Perhaps I was right to give Treasury man Tim Geithner the benefit of the doubt over his statements last week hinting at King Dollar protection. Perhaps.
Today’s big news on the Fed’s QE2 money-creating policy — due out the day after the election — suggests a minimal Fed pump priming. Call it QE Lite.
This comes from Jon Hilsenrath’s Fed-leak story in the Wall Street Journal. The next round of monetary stimulus won’t be anything near $1 trillion to $2 trillion, but more like “a few hundred billion dollars over several months.”
As a result of this story, the dollar rose half a percent across-the-board, and gold is now about $80 below its recent peak.
Now, don’t get me wrong. I don’t want QE anything. There’s plenty of unused liquidity sloshing around the system. And a stable King Dollar is the best medicine for economic growth and price stability.
What will trigger a stronger economy with job creation is the $100 billion budget cut now being discussed by Republicans in the House along with a freeze on the Bush tax rates. That’s pro-growth fiscal policy. Join it with pro-growth currency stability.
But back to the Fed and Treasury. A minimalist Fed stimulus is certainly better than a massive new-dollar creation that would totally sink the greenback and lead to a much higher inflation tax far more quickly than almost all commentators think.
And here’s an interesting point. Maybe Bernanke & Co. has been watching inflation-sensitive market prices, including gold, commodities, the negative real yield on inflation-protected bonds, and even the run-up in oil. Perhaps the Fed is at least cognizant of the risks of a plunging dollar.
Even longer-term bond rates have been backing up. So it’s not inconceivable that the Treasury and Fed are watching market-price indicators, including the dollar. And perhaps that accounts for the Fed leak of a minimalist action rather than a dollar-destroying maximum action.
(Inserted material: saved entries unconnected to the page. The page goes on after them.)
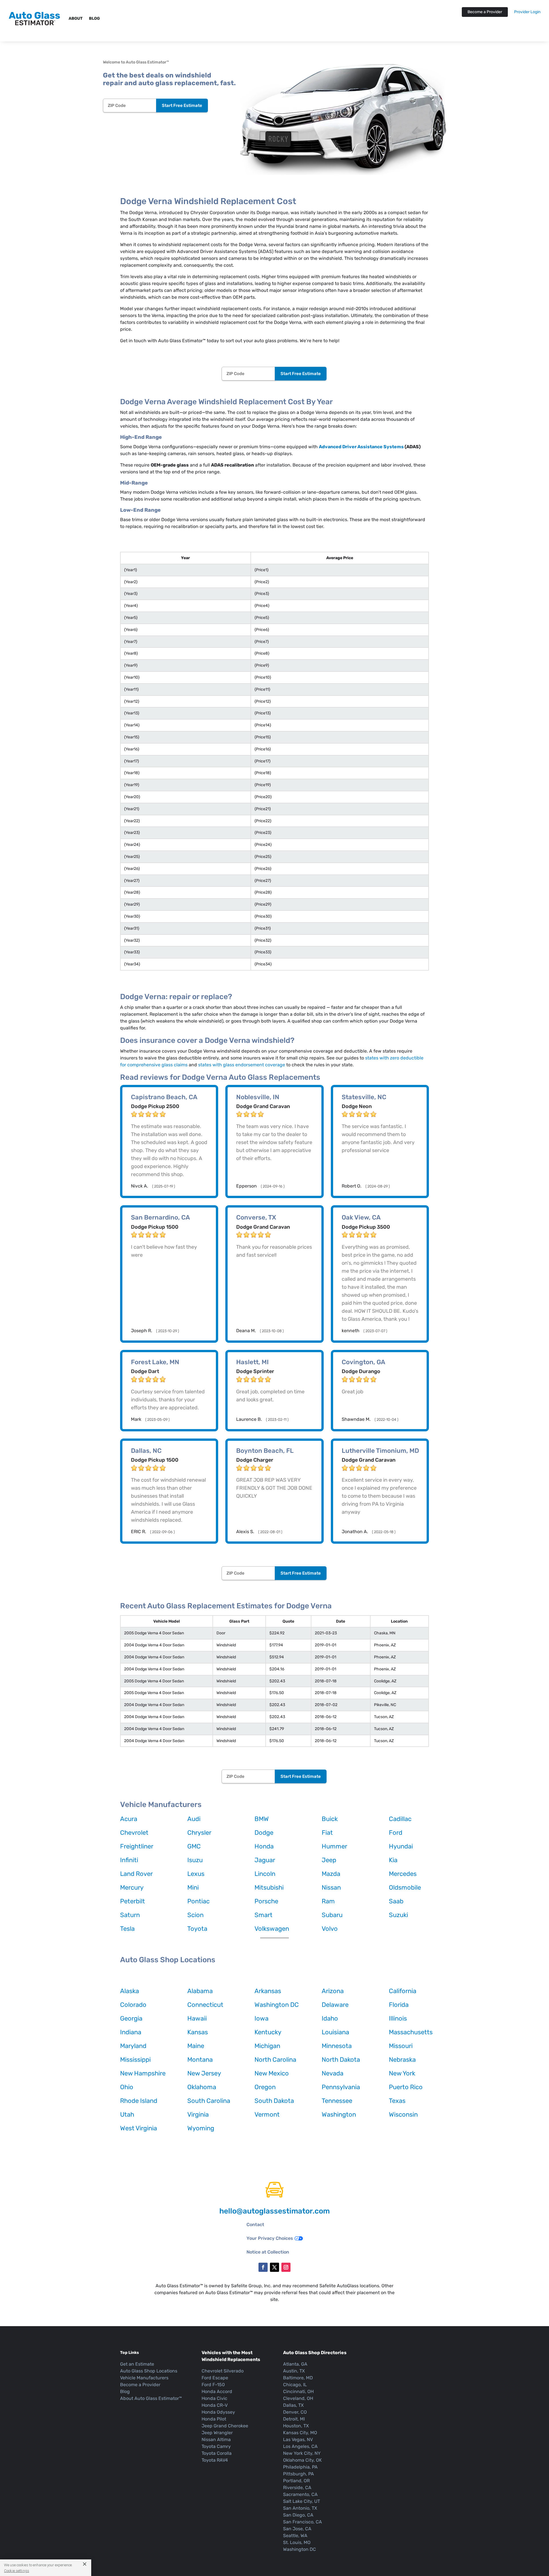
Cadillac (400, 1819)
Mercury (132, 1887)
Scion (195, 1915)
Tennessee (337, 2101)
And as Hilsenrath points out, there are a lot of doubters inside the Fed. The presidents of the reserve banks in Minneapolis, Dallas, Philadelphia, and Kansas City are leading the skeptical charge. Good for them.
In any event, since Geithner came out with his statement that no country can devalue its way to prosperity, and that the dollar is low enough against the euro and yen, the greenback has at least temporarily stabilized and gold prices have dropped.
The stock market is trying to figure all this out, and it got slammed earlier this morning. But the Dow came back to close only 43 points down.
Let me say this: Stocks soared during the strong-dollar Ronald Reagan ’80s (at least during his first term) and in Bill Clinton’s second term. These were King Dollar periods that helped set the stage for non-inflationary wealth creation and low unemployment.
More to the point, the expected Republican tsunami come Tuesday is likely to shift fiscal policy in the direction of lower spending, taxing, and regulating. We can debate how much, but that will be the GOP/Tea Party intent. That’s bullish for the dollar, the economy, and the stock market.